A hiring freeze for most state jobs hurt Texas’ ability to help victims of Hurricane Harvey, the state employees union says.

Gov. Greg Abbott ordered the hiring freeze earlier this year to save money. At Texas Health and Human Services, that meant 600 vacancies for “eligibly workers” went unfilled, union President Judy Lugo said.

“Eligibility workers are the people that process the forms to help people get food stamps – which they call SNAP now – Medicaid and TANF, which is temporary assistance for needy families,” Lugo said.

Eligibility workers also determine who qualifies for assistance in the event of a disaster.

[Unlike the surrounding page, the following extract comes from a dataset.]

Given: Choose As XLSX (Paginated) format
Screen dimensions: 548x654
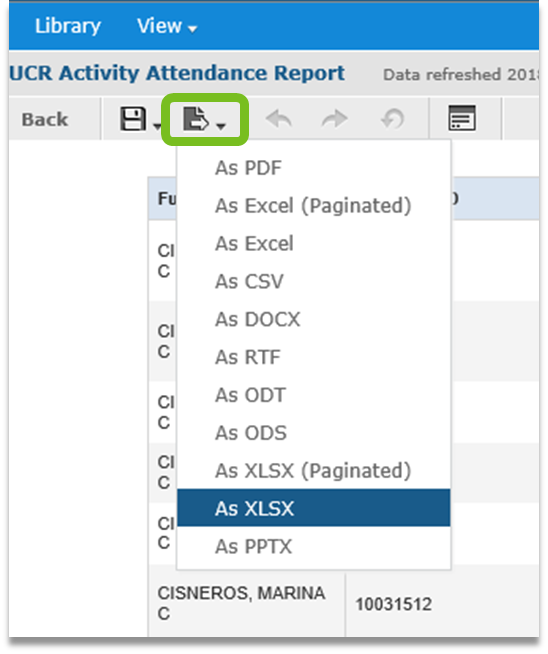Looking at the screenshot, I should coord(314,471).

“They didn’t really have enough staff [after Harvey hit],” Lugo said. “When clients first started applying, they didn’t have the ability to do what they call the D-SNAP, the disaster SNAP.”

The union said the hiring freeze not only hurt Harvey victims who haven’t received adequate services, but also other Texans seeking help (because staff was busy doing disaster response) and state employees who were forced to work overtime. 

When asked for a reaction, an HHS spokesperson emailed a statement calling the agency’s Harvey response “a success.”

“As a large agency, we can and do shift and flex staff where they are needed to get the job done,” it read.

The department also said disaster food stamps are “not designed to be immediately” available.

The email did not address the 600 unfilled positions at the agency.

The hiring freeze ended at the beginning of the month, so those vacancies can now be filled. Still, union officials said, the staffing crunch will continue as new hires are trained.